[TEXTE SOURCE]
--

DIPLOMATIE de Volker Schlöndorff
D’après la pièce de Cyril Gély, la destruction de Paris sur ordre d’Hitler au derniers jours de l’Occupation en 1944, déclinée en un superbe huis- clos en forme de suspense , entre le Gouverneur Nazi de Paris et le consul de Suède qui va tenter de le dissuader d’ obéir aux ordres. Autopsie, à fleurets mouchetés sur devoir et question morale , basculement entre obéissance et désobéissance , servie par deux comédiens qui lui offrent la dimension d’une tragédie morale …

Lors de la débâcle dans la nuit du 24 au 25 Août 1944 , la capitale Française devait être détruite et rayée de la carte selon la volonté d’Adolphe Hitler qui voulait laisser devant l’avancée des troupes alliées et la lutte des résistants, un champ de ruines. Dans la célèbre superproduction internationale Paris Brûle-t-il ? ( 1966) , René Clément avait traité le sujet en une sorte de fresque épique sur le mouvement de Libération et de Résistance . Ici, le champ épique de la lutte extérieure se retrouve quasiment hors-champ pour donner lieu à ce huis-clos de la rencontre au cours de laquelle le consul de Suède en poste à Paris, Raoul Nordling ( André Dussollier ) , est chargé en tant que représentant d’une puissance neutre de tenter d’infléchir la décisions du Général Von Choltitz ( Niels Arestrup ) dont la longue carrière et le passé dans l’armée en ont fait un exécuteur d’ordre réputé inflexible. Le cadre de la rencontre dans la chambre d’hôtel du Palace Parisien réquisitionné est donc le « lieu » théâtral d’un espace-temps au cours duquel l’échange des arguments et raisons opposés, dont la Diplomatie du titre indique bien, l’enjeu de la partie d’échecs qu’il représente : faire triompher la voie de la raison et sauver Paris de la destruction…

L’argument de la fiction théâtrale de la Pièce de Cyril Gély basée sur des faits et protagonistes réels , est de mettre en place le huis-clos des éléments révélateurs d’une nuit de négociations au cours de laquelle l’histoire , et le destin de la Capitale , auraient pus basculer. Un huis- clos synthétisant pour les besoins de la dramaturgie, les rencontres qui ont eu lieu à plusieurs reprises entre les deux hommes, dans la réalité. Le défi pour les auteurs ( Cinéaste et auteur de la pièce collaborateur à l’adaptation ) était de rendre palpables, le suspense des enjeux et les raisons de la tragédie qui est en train de se jouer, alors que le spectateur en connaît le dénouement . Et c’est dans cette optique que les choix des auteurs et les éléments de la fiction dans laquelle ils déroulent leur propre stratégie dramatique, est passionnant à plusieurs titres .

--

[À FAIRE] Poursuivez la critique du film Diplomatie au-delà de sa dernière phrase.

Lignes du jeu de données:
--

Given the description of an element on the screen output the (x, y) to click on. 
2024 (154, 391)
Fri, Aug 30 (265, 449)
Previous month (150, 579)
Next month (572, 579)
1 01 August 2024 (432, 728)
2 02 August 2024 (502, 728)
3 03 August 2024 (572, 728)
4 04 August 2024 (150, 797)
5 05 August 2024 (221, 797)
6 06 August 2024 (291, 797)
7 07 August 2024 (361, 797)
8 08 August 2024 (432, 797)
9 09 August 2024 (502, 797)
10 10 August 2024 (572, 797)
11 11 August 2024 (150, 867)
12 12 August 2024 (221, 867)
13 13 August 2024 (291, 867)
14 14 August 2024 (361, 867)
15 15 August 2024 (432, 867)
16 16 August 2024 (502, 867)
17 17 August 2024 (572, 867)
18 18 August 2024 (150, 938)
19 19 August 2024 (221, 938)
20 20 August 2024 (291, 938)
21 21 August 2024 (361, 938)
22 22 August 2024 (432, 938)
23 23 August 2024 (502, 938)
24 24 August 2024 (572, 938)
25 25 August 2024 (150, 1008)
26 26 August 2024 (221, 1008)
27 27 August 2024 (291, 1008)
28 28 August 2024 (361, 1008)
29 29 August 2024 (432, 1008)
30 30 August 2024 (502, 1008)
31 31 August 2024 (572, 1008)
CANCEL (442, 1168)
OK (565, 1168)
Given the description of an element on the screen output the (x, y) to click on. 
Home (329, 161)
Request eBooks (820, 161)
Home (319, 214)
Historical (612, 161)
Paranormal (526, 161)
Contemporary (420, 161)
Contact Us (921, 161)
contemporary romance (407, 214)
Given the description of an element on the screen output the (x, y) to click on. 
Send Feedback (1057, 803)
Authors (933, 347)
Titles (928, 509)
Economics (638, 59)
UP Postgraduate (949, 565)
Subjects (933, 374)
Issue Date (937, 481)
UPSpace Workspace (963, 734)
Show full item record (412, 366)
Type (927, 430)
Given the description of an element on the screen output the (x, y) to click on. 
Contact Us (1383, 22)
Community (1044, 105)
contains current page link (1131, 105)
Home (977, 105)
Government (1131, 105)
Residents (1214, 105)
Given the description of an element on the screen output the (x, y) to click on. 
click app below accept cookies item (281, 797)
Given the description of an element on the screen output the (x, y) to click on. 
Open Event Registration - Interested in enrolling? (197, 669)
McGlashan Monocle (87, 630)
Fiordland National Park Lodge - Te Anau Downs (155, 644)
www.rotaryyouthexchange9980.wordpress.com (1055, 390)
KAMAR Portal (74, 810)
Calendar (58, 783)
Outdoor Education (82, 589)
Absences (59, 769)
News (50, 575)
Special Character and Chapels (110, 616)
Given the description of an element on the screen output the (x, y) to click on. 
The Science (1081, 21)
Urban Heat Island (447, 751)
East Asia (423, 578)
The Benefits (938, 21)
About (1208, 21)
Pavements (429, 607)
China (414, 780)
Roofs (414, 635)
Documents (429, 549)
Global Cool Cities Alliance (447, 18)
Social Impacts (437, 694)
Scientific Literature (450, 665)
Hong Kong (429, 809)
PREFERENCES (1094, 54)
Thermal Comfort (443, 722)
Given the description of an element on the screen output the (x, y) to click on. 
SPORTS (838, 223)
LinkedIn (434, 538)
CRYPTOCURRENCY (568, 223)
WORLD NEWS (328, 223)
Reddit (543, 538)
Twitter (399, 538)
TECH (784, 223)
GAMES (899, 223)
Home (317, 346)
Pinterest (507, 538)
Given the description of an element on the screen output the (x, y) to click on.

--

[RÉSULTAT]
Ce choix est en effet la belle idée du film qui se décline sous plusieurs facettes , offrant le miroir possible d’un futur auquel la capitale Française à échappé. En filigrane il y a cette réflexion constamment présente dans les échanges entre les deux hommes et notamment dans les arguments du Consul de Suède faisant référence à la fois à la dimension de la tragédie , historique ( les monuments ) et humaine ( les deux millions de possibles victimes ) à laquelle, l’ordre exécuté pourrait conduire . Ce point de vue en référence et perspective d’un dénouement possible renvoyé au spectateur dont la belle idée de mise en scène est d’organiser au cœur des échanges des arguments, la constante ouverture ( via fenêtres et balcons) vers cet extérieur encore débout dont les bruits , les lumières et la tour Eiffel notamment en point de mire, sont les symboles . Et si cela s’était produit ?, résonne sans cesse aux spectateurs, en écho des échanges entre les deux hommes ….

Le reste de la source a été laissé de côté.